Risky market sentiment was seen giving an advantage to safe-haven currencies such as the US dollar and the Yen in early trading of the week.
Although the US dollar moved well in the market, the Euro managed to strengthen against the king of the currency.
Analysts assess the factor holding back the momentum of the strengthening U.S. dollar is the development of President Joe Biden’s $ 1.75 million spending package rejected by Senator Joe Manchin.

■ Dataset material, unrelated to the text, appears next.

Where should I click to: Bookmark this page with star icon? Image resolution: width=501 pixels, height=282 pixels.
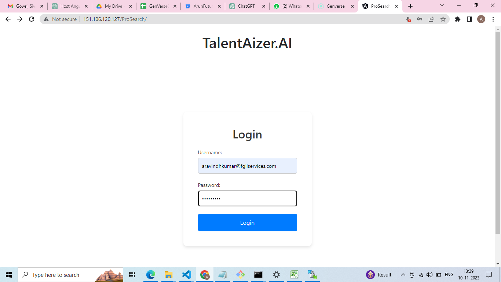pyautogui.click(x=443, y=19)
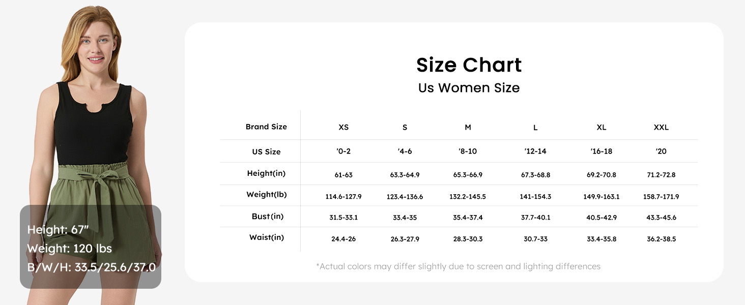This screenshot has width=745, height=305.
Task: Click the US Size row label
Action: tap(266, 151)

Still, concerns over Omicron’s contagion are seen to still support the US dollar on the market this week.
On the price chart the EUR/USD pair is seen displaying a bullish pattern for the opening of trading earlier in the week with a daily rise of over 60 pips recorded.
The 1.12400-1.12500 zone remains an important price support that has revived the downside for trading in recent weeks.
If the price manages to pass the Moving Average 50 (MA50) barrier on the 1 -hour time frame, analysts see higher price gains will head back to last week’s highs reached around 1.13600.
Next, the resistance zone at 1.14000 will be the focus of the price’s still continued rise for the bullish trend.
On the other hand if the decline is lower again if the US dollar returns to dominate again, the price will re -test the 1.12400 support zone again.
The continued decline will head back to the lowest price zone this year at 1.12000.